Yes, did-not-attends cost the service £1 billion annually - and they are mentioned and demonised all the time, actually. However, the maintenance backlog for buildings and equipment alone is £11 billion. We have a £38 billion annual funding gap to get back to 2010 levels.

Increased spending absolutely will fix the backlogs for @Poffalot and others waiting a disgraceful average of 6 years for their ASD assessments and will spare them the financial, emotional and marital tolls that they suffer in the process.

@FrauPaige not necessarily. In our case, and in many areas in commuinity paediatrics the primary issue is skill deficit. We have vacant posts, so in our case the funding is there, but we cant recruit the right staff due to risk of abuse and cost of living in London. We have to double up on some home visits due to risk and threat to professionals, which again makes the wait lists longer. Then we get into a vicious circle with those who are left being over stretched and then also leaving. We struggle to recruit due to being very specialist, and many of our staff are from abroad. An injection of cash would make minimal difference in my team.

Our team was praised in a recent CQC SEN inspection for 'going the extra mile' 'showing flexibility and empathy for families' 'excellent care'. Because we all work many extra unpaid hours to prop up the service. So then to be insulted by parents as being 'lazy and stupid' hits pretty hard. Many of my ex colleagues have moved into private practice for better hours, and better treatment by patients (pay is fairly similar for therapies) - more autism assessments are being done, with more diagnoses than ever before, but there is a shift towards these being done privately as that's where staff are moving, and after 20+ years in the nhs, I'm nearing my limit too.

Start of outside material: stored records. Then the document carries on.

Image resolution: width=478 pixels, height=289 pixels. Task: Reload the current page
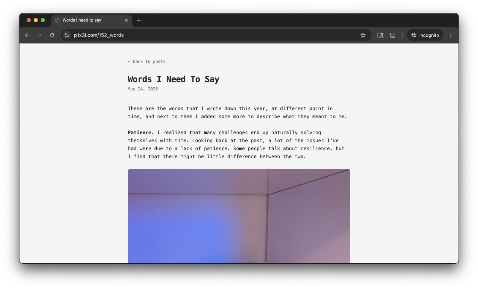pyautogui.click(x=52, y=35)
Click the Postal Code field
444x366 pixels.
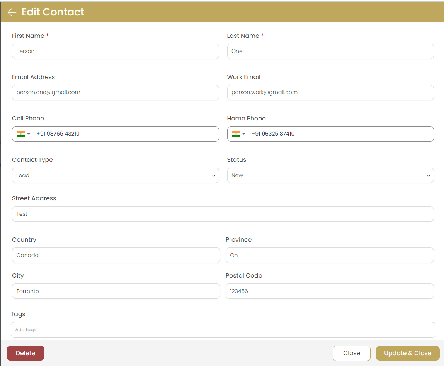[330, 291]
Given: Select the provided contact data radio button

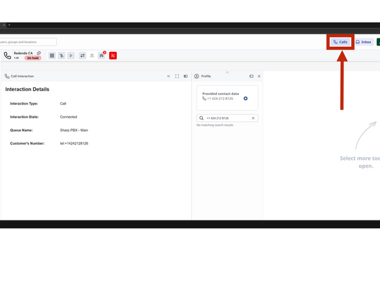Looking at the screenshot, I should click(245, 98).
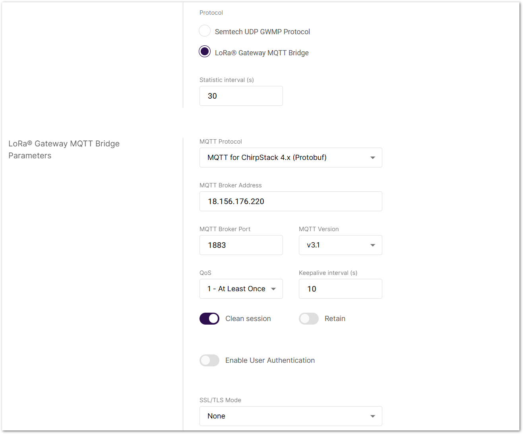Screen dimensions: 523x434
Task: Open the MQTT Version dropdown
Action: click(340, 245)
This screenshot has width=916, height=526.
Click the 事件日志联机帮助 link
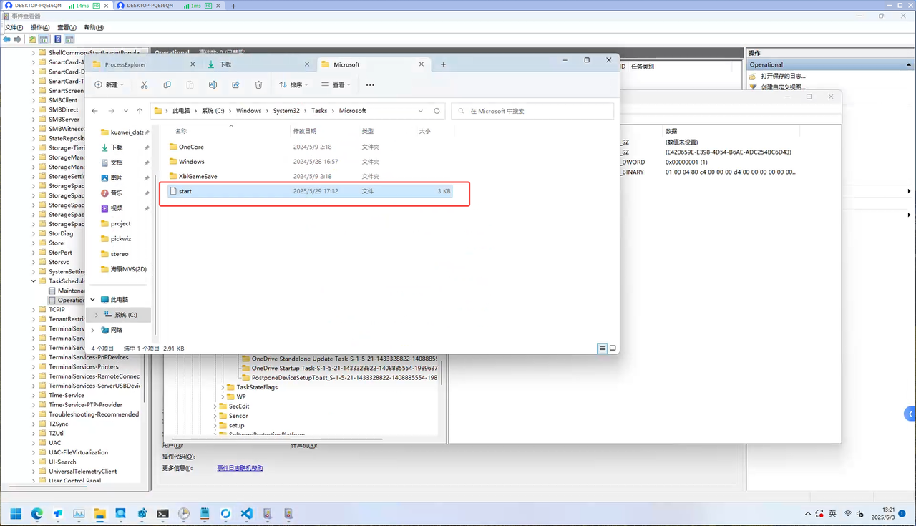[x=240, y=468]
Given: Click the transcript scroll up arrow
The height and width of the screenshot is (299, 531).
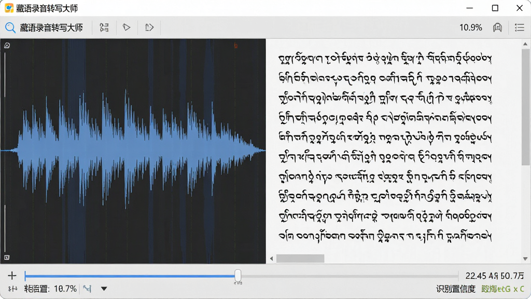Looking at the screenshot, I should (x=525, y=44).
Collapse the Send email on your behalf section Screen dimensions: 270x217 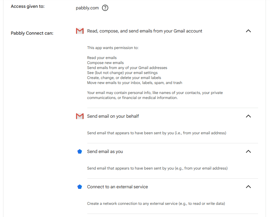click(248, 116)
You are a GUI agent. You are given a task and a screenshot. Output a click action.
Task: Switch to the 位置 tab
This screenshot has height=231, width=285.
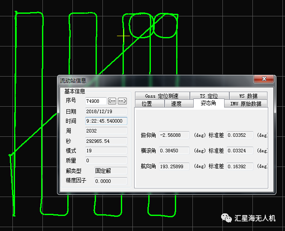click(x=147, y=104)
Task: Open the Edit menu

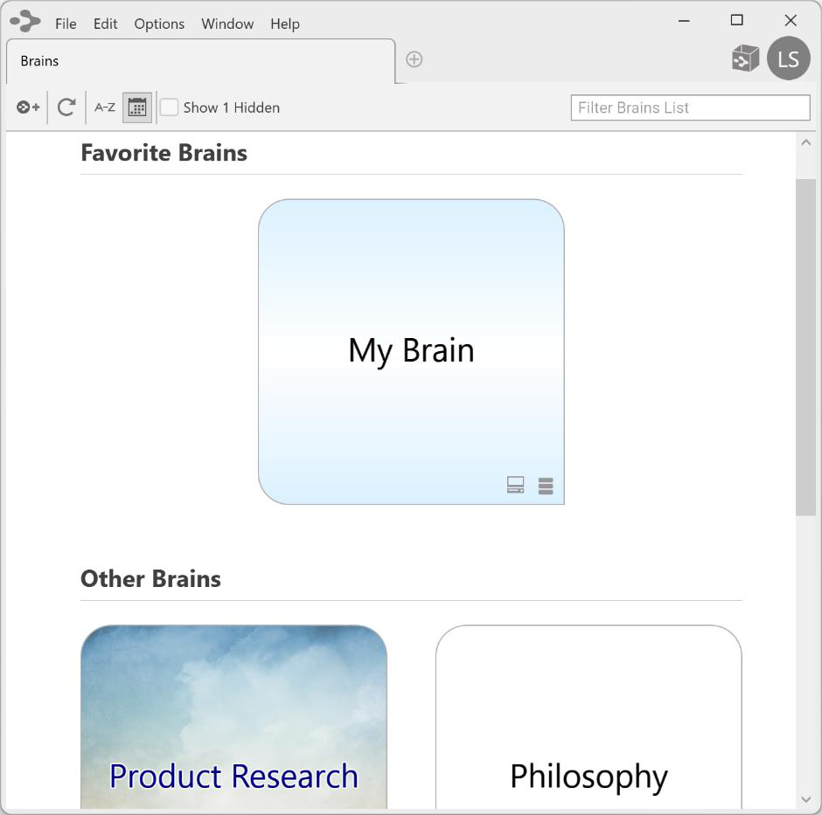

I have a lot of sympathy for families who are waiting way too long, which is why I get frustrated with those who make the wait lists even longer by not attending, don't follow advice and then come back to us moaning their child isn't improving.

@Bushmillsbabe I hear the exhaustion in your words, and I want to start by acknowledging the extra mile you and your team are running. Being praised by the CQC for your empathy while being abused by families is a recipe for the exact burnout you are describing.

However, while I see the skill deficit and the toxic environment you face, I must reassert that these are symptoms of chronic underfunding.

The inability to recruit in London isn’t just a lack of people; it is a failure to provide a remuneration and support strategy that reflects 2026 realities.

Similarly, doubling-up on home visits is a tragic necessity that drains your capacity. Better-funded community mental health and earlier intervention would de-escalate these families long before they reach the point of threatening the professionals trying to help them.

A significant increase in the core budget would buy back the dignity of your profession. It would allow for retention bonuses and reduced caseloads that make staying in the service more attractive than private practice. We are losing you - a professional with 20 years of experience - because the system has traded your wellbeing for efficiency.

Until we bridge the funding gap, we will continue to watch our most valuable people walk out the door.